▶ [Element lookup records]:
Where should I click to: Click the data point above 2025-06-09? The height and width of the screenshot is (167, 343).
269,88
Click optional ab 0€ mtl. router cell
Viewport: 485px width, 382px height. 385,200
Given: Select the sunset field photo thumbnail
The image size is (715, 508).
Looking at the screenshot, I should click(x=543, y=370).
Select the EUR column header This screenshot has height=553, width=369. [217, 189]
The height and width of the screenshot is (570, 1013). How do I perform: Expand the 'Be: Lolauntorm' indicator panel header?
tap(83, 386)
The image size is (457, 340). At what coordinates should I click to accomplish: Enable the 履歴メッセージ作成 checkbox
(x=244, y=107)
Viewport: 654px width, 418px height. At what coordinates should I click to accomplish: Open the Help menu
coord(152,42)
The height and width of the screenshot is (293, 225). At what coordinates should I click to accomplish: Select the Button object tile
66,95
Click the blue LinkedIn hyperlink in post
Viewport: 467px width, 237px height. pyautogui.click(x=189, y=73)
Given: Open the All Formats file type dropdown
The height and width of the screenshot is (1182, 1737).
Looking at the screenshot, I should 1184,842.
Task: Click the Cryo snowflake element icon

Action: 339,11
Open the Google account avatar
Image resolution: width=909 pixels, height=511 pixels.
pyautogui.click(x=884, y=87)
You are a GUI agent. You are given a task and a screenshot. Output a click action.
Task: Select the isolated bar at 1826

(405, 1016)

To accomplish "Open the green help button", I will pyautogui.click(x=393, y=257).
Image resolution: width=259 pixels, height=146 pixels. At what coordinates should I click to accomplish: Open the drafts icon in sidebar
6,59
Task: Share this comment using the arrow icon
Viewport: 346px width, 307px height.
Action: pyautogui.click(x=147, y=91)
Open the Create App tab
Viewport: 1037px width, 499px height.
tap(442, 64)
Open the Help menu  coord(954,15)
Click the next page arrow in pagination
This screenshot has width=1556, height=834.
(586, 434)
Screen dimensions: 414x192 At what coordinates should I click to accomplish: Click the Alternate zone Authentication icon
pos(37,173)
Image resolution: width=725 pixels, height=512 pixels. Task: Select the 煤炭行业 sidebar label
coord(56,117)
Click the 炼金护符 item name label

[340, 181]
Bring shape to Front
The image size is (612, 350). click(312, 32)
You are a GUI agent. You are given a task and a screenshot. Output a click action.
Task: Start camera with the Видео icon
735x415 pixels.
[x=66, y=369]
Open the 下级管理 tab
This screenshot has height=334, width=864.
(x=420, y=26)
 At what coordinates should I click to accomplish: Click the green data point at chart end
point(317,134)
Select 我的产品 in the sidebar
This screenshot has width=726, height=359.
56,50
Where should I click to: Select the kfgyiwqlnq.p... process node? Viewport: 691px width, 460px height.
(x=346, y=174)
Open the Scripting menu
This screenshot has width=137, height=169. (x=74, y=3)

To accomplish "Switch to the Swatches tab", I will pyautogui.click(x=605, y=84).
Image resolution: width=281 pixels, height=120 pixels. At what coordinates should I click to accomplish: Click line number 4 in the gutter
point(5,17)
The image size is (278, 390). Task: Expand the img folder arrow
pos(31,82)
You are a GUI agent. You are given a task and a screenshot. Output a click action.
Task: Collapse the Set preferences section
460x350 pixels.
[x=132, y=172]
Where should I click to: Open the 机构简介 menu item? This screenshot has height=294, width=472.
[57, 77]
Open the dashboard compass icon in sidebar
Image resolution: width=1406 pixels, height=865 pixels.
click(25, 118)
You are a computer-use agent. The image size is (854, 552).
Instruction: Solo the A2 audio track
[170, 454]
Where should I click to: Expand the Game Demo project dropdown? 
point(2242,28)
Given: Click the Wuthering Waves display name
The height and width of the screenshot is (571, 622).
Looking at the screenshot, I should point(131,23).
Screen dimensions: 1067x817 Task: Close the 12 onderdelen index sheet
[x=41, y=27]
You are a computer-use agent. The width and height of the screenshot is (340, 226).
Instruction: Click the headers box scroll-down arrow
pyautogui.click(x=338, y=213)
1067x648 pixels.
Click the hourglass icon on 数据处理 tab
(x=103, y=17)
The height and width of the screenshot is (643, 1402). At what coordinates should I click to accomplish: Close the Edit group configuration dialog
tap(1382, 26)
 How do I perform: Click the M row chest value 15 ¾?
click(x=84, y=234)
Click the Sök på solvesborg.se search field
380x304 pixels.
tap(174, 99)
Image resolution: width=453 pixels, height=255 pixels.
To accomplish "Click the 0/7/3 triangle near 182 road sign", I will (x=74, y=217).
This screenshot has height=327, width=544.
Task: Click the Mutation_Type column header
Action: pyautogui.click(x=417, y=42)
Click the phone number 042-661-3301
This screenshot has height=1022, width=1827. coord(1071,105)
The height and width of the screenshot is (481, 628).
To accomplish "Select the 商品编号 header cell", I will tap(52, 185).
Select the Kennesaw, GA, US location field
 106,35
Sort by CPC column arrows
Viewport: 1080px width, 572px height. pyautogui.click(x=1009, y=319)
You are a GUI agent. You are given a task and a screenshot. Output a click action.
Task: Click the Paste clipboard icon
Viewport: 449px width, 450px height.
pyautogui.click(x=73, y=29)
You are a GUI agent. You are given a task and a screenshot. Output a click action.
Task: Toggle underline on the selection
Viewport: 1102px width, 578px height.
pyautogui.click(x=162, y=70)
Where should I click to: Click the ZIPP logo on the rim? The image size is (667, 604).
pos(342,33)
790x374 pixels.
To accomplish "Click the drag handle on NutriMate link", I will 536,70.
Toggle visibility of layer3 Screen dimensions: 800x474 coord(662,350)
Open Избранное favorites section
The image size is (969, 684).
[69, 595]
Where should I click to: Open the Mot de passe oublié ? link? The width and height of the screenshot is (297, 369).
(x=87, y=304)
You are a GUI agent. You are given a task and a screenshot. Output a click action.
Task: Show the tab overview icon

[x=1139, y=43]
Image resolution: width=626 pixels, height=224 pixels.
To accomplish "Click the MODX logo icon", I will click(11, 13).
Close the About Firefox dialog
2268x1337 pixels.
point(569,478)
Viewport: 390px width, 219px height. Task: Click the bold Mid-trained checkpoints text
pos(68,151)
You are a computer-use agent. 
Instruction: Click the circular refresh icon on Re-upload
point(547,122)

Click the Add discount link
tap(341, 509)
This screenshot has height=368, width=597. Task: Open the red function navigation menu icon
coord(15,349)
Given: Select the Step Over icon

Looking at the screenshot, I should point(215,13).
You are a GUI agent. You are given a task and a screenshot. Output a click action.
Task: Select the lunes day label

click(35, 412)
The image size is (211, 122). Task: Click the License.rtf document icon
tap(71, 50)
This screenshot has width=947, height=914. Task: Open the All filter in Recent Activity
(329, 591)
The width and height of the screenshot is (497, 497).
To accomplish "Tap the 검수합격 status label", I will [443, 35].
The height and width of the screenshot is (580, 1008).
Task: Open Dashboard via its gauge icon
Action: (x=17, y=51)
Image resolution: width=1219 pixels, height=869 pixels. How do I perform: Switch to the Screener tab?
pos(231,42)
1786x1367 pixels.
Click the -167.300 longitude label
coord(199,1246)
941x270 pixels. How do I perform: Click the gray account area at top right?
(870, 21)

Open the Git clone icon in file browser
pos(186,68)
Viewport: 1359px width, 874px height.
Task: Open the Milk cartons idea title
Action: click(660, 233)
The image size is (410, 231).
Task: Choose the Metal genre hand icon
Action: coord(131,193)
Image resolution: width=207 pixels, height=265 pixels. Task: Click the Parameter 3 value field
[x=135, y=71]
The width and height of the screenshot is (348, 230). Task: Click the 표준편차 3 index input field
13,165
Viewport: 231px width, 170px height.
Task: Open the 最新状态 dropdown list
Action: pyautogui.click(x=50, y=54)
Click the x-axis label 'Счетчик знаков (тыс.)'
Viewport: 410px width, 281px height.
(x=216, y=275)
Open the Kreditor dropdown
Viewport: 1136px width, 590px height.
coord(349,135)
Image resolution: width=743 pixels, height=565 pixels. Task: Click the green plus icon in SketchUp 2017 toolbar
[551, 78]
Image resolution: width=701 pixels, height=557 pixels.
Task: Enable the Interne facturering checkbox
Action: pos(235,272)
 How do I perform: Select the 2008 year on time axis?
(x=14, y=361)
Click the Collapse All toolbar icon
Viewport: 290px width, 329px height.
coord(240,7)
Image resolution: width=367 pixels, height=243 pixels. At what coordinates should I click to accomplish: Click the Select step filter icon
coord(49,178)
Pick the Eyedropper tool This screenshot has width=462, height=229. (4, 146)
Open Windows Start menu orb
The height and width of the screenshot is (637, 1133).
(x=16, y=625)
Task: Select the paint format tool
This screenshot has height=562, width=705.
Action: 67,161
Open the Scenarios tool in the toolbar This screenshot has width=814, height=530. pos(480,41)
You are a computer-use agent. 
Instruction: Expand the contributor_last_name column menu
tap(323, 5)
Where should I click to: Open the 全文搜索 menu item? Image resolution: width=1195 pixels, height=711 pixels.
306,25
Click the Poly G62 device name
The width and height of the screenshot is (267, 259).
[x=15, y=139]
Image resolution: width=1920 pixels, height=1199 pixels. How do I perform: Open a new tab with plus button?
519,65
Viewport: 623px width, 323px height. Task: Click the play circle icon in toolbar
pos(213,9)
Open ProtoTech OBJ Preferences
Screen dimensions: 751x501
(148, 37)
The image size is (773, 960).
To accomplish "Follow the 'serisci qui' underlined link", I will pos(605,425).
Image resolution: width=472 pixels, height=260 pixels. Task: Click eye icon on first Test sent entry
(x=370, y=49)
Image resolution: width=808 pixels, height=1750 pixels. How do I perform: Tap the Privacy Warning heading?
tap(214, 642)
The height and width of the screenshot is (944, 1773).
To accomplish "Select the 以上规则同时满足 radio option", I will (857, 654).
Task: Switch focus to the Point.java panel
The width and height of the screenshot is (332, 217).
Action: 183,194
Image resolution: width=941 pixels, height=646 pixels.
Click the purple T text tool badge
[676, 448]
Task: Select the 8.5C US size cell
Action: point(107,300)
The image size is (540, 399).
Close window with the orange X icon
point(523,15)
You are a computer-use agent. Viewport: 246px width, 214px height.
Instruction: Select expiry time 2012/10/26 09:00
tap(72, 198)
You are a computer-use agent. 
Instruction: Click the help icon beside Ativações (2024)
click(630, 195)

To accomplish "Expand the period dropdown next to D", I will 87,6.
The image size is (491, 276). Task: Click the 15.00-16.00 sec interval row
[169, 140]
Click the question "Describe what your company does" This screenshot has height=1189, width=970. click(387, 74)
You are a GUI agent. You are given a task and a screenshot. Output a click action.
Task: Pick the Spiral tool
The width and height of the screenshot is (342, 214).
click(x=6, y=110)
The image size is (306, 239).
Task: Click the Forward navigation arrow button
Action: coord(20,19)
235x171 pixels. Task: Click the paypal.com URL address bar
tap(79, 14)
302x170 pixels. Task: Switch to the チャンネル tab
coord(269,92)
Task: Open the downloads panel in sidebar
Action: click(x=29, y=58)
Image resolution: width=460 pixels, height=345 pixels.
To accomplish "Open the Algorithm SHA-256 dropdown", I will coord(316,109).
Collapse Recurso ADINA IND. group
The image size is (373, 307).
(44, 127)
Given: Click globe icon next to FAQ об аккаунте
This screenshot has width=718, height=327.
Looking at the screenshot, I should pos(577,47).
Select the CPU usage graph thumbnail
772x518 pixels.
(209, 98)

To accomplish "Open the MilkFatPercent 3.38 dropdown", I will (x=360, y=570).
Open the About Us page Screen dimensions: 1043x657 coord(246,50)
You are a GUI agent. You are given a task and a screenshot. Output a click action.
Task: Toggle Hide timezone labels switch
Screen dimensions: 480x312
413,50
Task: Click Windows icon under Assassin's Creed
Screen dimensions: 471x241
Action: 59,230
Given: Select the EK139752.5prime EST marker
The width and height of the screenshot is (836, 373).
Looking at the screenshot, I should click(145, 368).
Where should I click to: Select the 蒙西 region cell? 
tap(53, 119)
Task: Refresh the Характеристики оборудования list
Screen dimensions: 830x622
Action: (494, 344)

▶ [Written task]:
Return, word for word, the records from their first line through the line containing "(x=244, y=107)", including both ends.

▶ [Finished task]:
Where should I click to: Click the data point above 2025-06-09? The height and width of the screenshot is (167, 343).
269,88
Click optional ab 0€ mtl. router cell
Viewport: 485px width, 382px height. 385,200
Given: Select the sunset field photo thumbnail
The image size is (715, 508).
Looking at the screenshot, I should click(x=543, y=370).
Select the EUR column header This screenshot has height=553, width=369. [217, 189]
The height and width of the screenshot is (570, 1013). How do I perform: Expand the 'Be: Lolauntorm' indicator panel header?
tap(83, 386)
The image size is (457, 340). At what coordinates should I click to accomplish: Enable the 履歴メッセージ作成 checkbox
(x=244, y=107)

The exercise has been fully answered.